150 Years Ago (August 1874)

When a traveler near the Pacific Hotel hired Theodore Morrison for $1 [about $28 today] to row him to Cornwall, Leonard Schegel offered to do it for 75 cents. The hacks argued; after Schegel struck Morrison with his cane, Morrison shoved him. That’s when Schegel’s son, James, threw a rock that hit Morrison in the forehead. James was charged with assault, but a jury found no cause for action against his father.

A granite crosswalk was laid across Main Street from Garden Street to Kemble Avenue. The Cold Spring Recorder soon after complained that the contractors had not removed the chippings and blocks, creating a hazard that required nearby store owners to keep their lanterns on.

Moyse opened a store near the Sunk Mine and, in a display of his service, pushed a barrel of flour and a ham in a wheelbarrow for half a mile to a customer’s door.

Nine members of the Jubilee Singers of Wilmington, North Carolina, visited the Methodist Church. The Recorder assured readers that those expecting a “vulgar” minstrel would be disappointed; instead, the singers performed “those peculiar songs of the Negro camp meeting, which express a distinct religious idea, although grotesquely worded.”

A woman who fell off the gangplank of an excursion steamer at the dock was quickly lifted from the river because the tide was high.

A rumor that James Ruddiman had drowned spread for four hours until he showed up.

A canal boat sank in 15 feet of water at the wharf. It required eight hydraulic pumps to raise but its coal remained on the deck.

At his discretion, the town assessor added $30,000 [$825,000] to the value of the New York City & Hudson River Railroad property.

The Recorder editor lamented that documentation of the early history of Philipstown was sparse. “Little can be found upon the records but the brief entries concerning the elections of officers and the laying out of roads,” he wrote.

A Steiner Repeating Fire Extinguisher salesman left samples of its portable home unit with two merchants.

W. Foster, of the Kellogg Base Ball Club, was applauded after he leaped aboard a riderless wagon on Main Street, grabbed the reins and brought the horse to a stop.

After drinking three beers at a Cold Spring saloon and taking the train home to Garrison, Morris Osborne was struck and killed while walking on the tracks. A station agent found his body at 4:30 a.m.

In a letter to The Recorder, a reader noted that Osborne and three other local “drunkards” had died since Jan. 1 and called on the village to enforce its temperance laws.

_Tasks to carry out_
A) Answer these questions from the August 1874 column above:
(i) How much did Leonard Schegel offer to charge for rowing the traveler to Cornwall?
(ii) How many hydraulic pumps did it take to raise the sunken canal boat?
(iii) At what time did a station agent find Morris Osborne's body?
B) Can you restate the August 1874 column's paragraph beginning "When a traveler near the Pacific Hotel" as a short list of its main facts?

Screenshot grounding data
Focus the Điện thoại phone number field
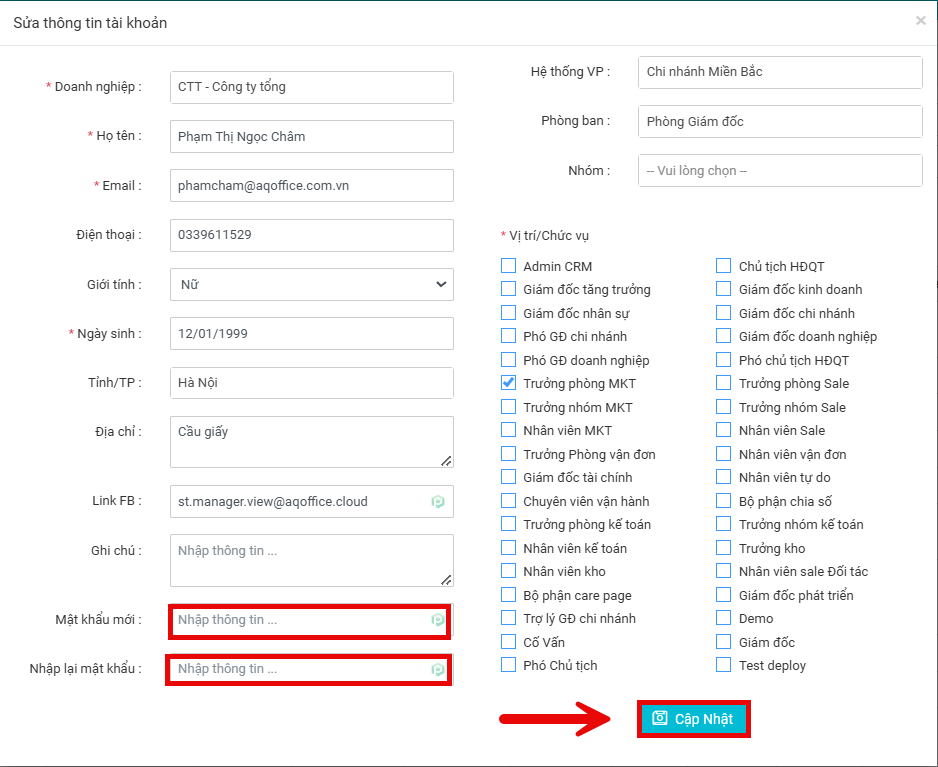This screenshot has height=767, width=938. 311,235
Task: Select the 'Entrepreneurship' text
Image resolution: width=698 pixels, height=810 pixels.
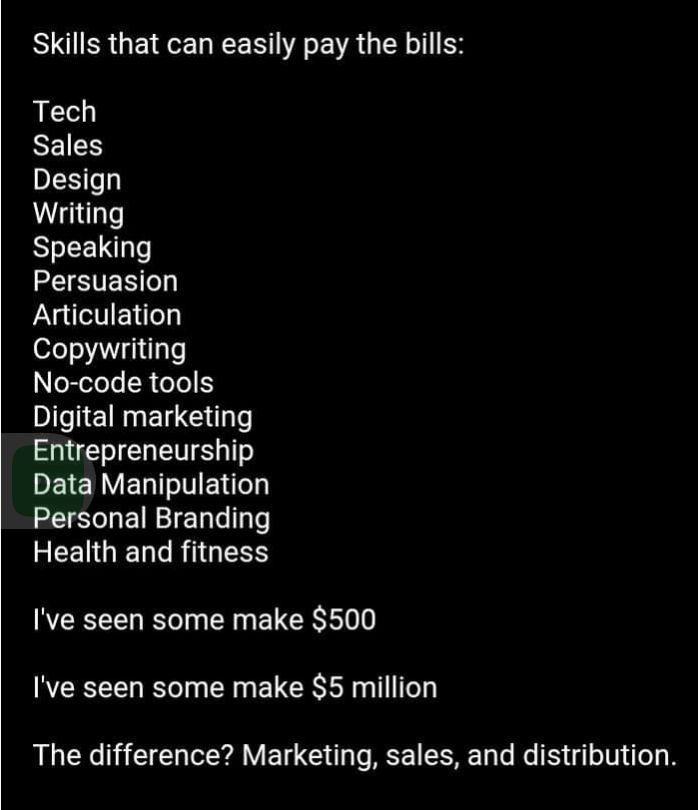Action: 144,451
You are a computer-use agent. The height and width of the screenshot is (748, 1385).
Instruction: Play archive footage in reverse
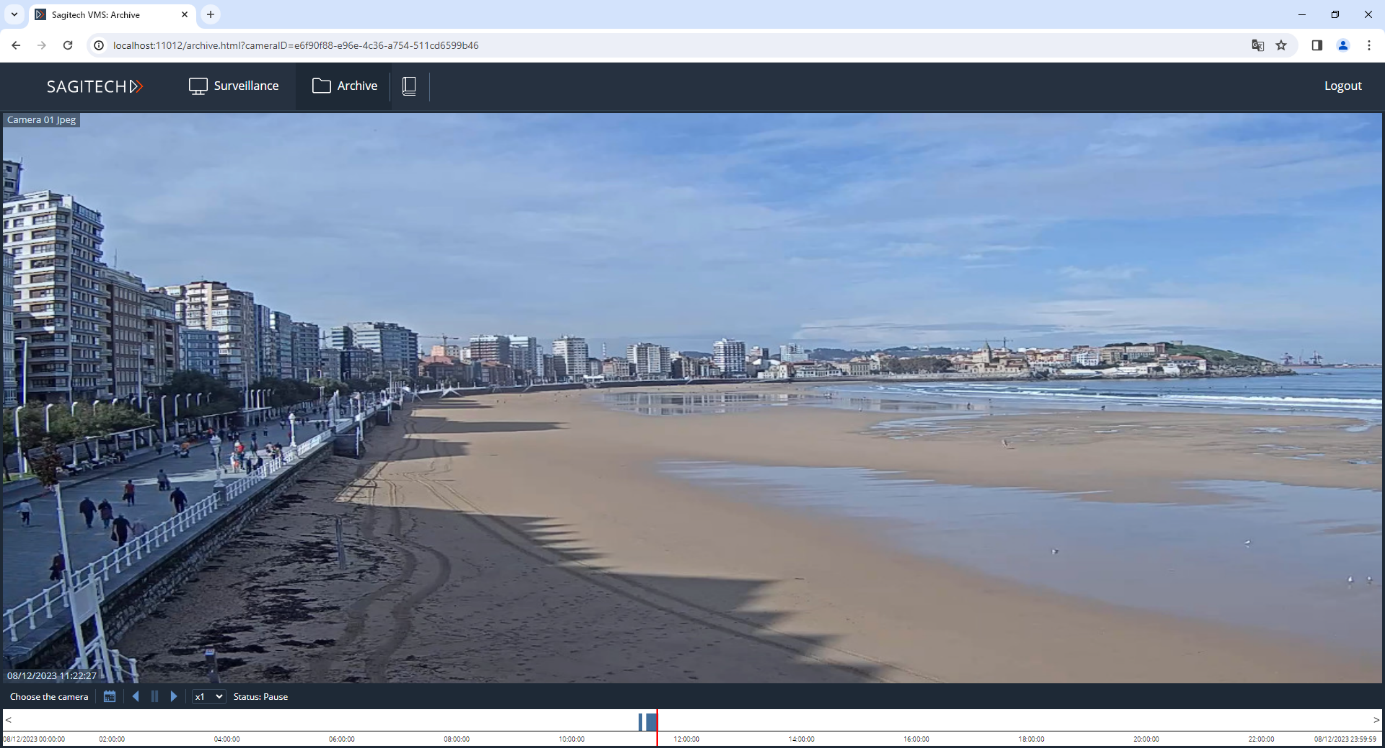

_Results for each task_
A)
(i) 75 cents
(ii) Eight
(iii) 4:30 a.m.

B)
- A traveler near the Pacific Hotel hired Theodore Morrison for $1 to row him to Cornwall, and Leonard Schegel offered to do it for 75 cents.
- During the argument, Schegel struck Morrison with his cane, and Morrison shoved him.
- Schegel's son, James, then threw a rock that hit Morrison in the forehead.
- James was charged with assault, but a jury found no cause for action against his father.